**PASSAGE GIVEN:**
--- BEGIN ---
Abstract: This invention relates to a predictive tool for creating text in Indic languages based on analyzing phonetic syllables of words and their frequency. The tool also has a frequency profiler which adapts to the frequency of a users use of words in the Indic script to create texts.
FORM-2
THE PATENTS ACT, 1970
(39 of 1970)
&
THE PATENTS RULES, 2003
COMPLETE
Specification
(See section 10 and rule 13) A PREDICTIVE TOOL FOR CREATING TEXT IN INDIC LANGUAGES
PENFOSYS PRIVATE LIMITED
An Indian Company of 291, Somawar Peth, Pune 411 011, Maharashtra, India
4 APR 2OO5
THE FOLLOWING SPECIFICATION PARTICULARLY DESCRIBES THE INVENTION AND THE MANNER IN WHICH IT IS TO BE PERFORMED:-
This invention relates to a predictive tool for creating text in Indic languages.
Designing a predictive tool for Indic scripts is a problem in Human, Linguistic and Mathematical engineering and needs to be approached from these vantage points. A typical Indic script is Devanagari with special reference to Hindi, but the same principles can be applied to any other Indic script.
--- END ---
(Word and element pointing lines)
--- BEGIN ---
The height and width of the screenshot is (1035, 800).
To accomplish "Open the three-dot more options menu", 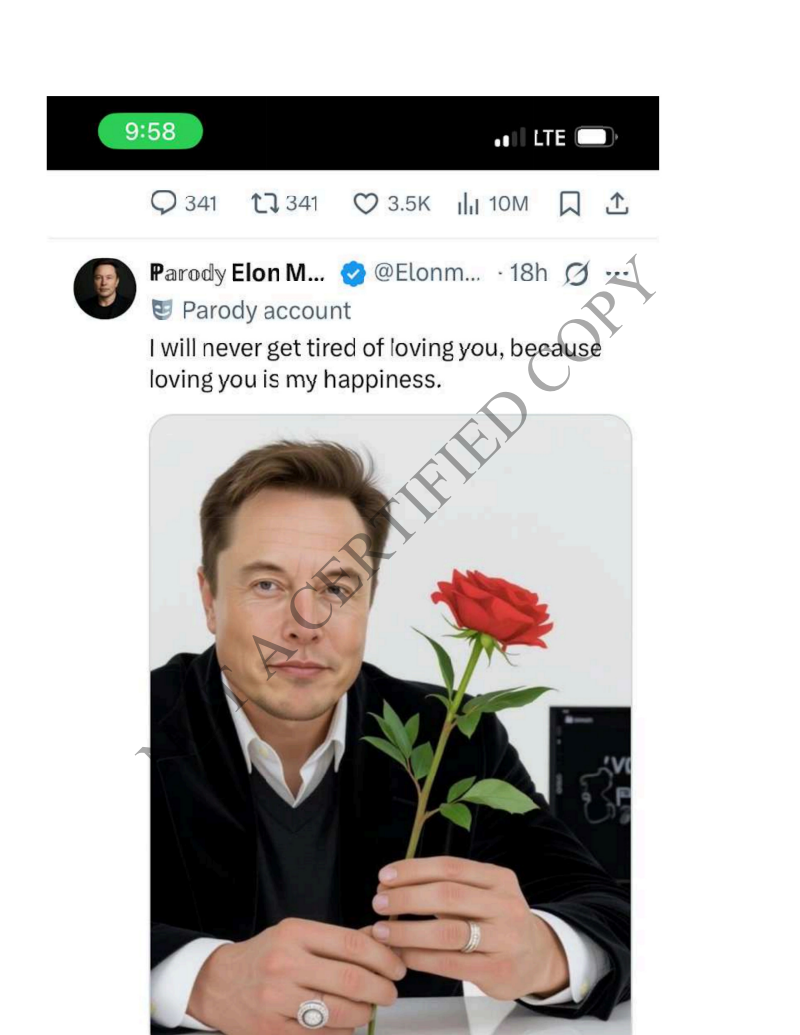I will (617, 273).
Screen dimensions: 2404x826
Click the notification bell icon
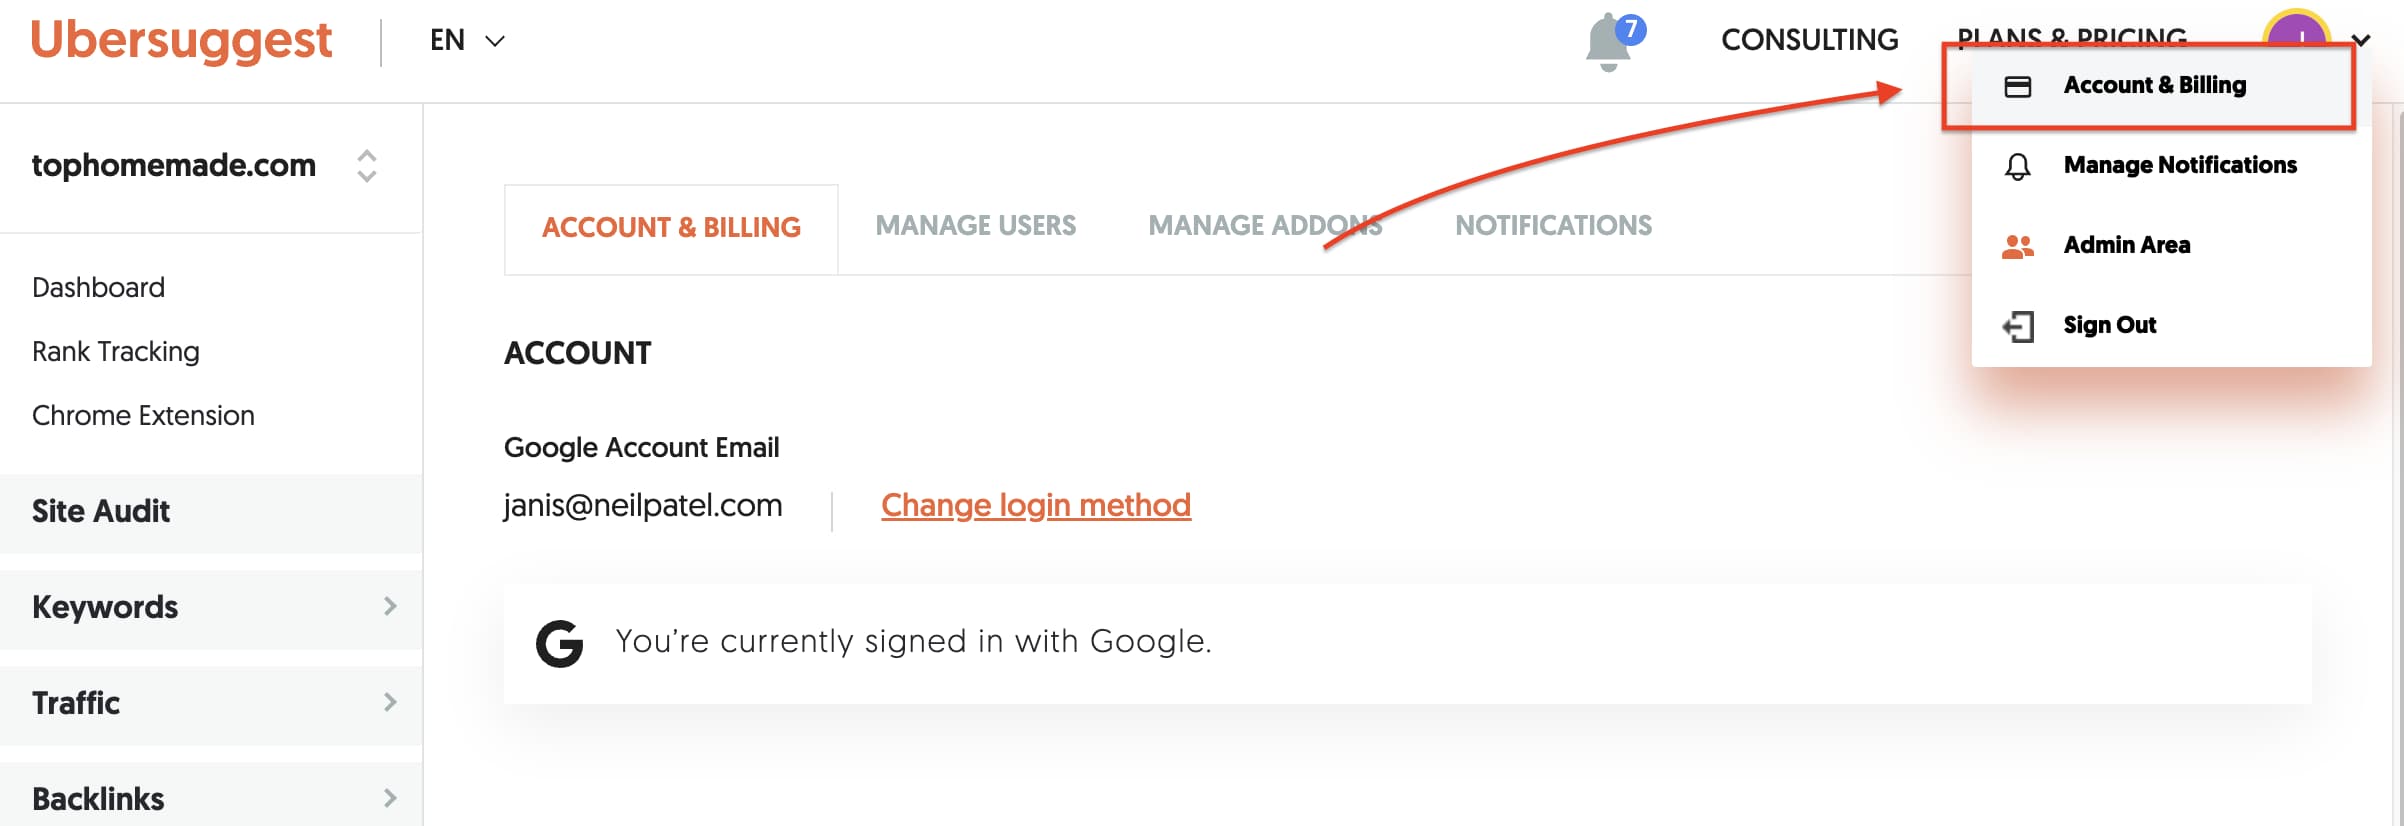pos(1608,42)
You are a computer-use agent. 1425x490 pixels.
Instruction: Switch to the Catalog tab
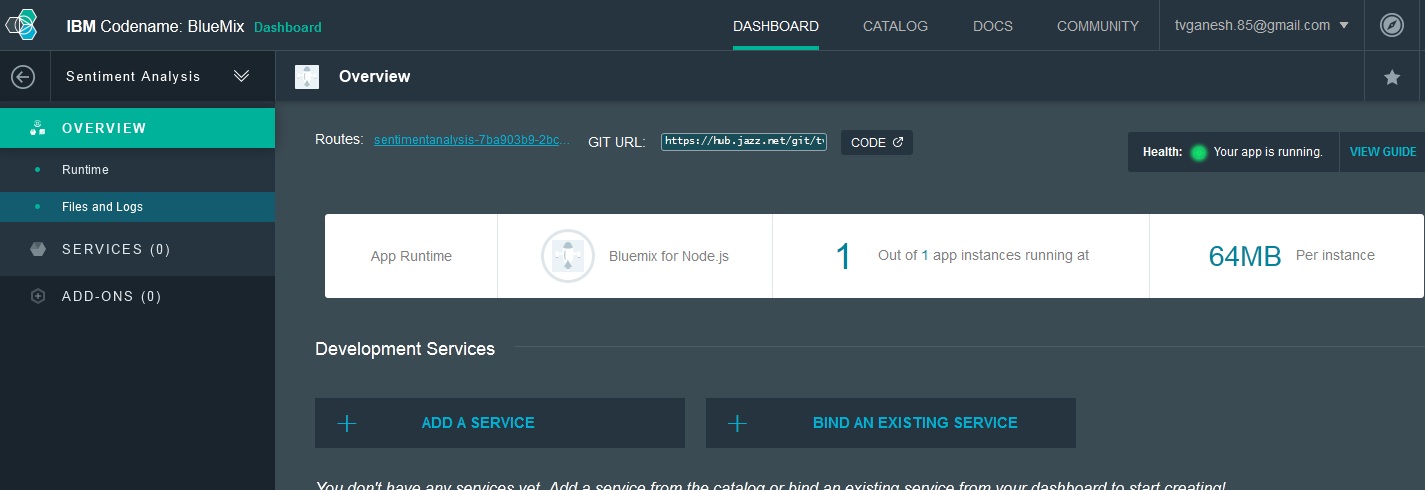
--- END ---
According to the patent specification above, from which vantage points must the design of a predictive tool for Indic scripts be approached? List them all.

**RESULT FOR THIS EXERCISE:** Human, Linguistic and Mathematical engineering.